Exercise: All that is wanted is an exact copy of the line containing "The height and width of the screenshot is (952, 1255)." and the lines after it, through the end of the records.

(Records excerpted from a collection)

______

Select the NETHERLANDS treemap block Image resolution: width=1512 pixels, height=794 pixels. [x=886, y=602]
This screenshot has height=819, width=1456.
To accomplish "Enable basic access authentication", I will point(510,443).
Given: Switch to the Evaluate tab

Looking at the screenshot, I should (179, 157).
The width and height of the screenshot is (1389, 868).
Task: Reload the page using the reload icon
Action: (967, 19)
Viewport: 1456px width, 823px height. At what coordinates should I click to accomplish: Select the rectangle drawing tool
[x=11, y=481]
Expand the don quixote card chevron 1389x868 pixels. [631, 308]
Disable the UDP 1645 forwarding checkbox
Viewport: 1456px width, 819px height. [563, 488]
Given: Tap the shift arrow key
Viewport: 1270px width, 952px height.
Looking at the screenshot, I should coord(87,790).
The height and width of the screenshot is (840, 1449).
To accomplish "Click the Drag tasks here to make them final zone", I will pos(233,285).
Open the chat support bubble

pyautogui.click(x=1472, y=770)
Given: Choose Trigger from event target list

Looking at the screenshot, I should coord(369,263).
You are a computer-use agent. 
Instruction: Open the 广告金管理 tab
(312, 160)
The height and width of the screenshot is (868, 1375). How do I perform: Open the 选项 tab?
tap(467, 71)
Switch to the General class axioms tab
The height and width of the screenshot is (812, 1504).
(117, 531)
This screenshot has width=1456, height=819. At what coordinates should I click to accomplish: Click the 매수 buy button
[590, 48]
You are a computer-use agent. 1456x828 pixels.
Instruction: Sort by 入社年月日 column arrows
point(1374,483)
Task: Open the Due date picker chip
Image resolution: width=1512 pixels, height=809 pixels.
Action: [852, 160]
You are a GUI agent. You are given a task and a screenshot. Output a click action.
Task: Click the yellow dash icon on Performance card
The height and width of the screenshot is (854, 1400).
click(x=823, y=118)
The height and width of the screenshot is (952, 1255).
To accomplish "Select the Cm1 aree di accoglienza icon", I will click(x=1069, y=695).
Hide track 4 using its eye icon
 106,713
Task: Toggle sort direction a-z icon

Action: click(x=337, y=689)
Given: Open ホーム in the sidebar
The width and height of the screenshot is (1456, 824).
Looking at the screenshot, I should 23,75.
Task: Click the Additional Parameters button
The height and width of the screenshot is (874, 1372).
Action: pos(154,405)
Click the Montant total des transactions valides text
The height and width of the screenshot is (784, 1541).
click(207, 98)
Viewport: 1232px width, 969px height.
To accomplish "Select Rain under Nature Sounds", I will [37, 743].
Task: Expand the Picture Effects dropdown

______

Exercise output:
The height and width of the screenshot is (952, 1255).
To accomplish "Select the Cm1 aree di accoglienza icon", I will click(x=1069, y=695).
Hide track 4 using its eye icon
 106,713
Task: Toggle sort direction a-z icon

Action: click(x=337, y=689)
Given: Open ホーム in the sidebar
The width and height of the screenshot is (1456, 824).
Looking at the screenshot, I should 23,75.
Task: Click the Additional Parameters button
The height and width of the screenshot is (874, 1372).
Action: pos(154,405)
Click the Montant total des transactions valides text
The height and width of the screenshot is (784, 1541).
click(207, 98)
Viewport: 1232px width, 969px height.
To accomplish "Select Rain under Nature Sounds", I will [37, 743].
Task: Expand the Picture Effects dropdown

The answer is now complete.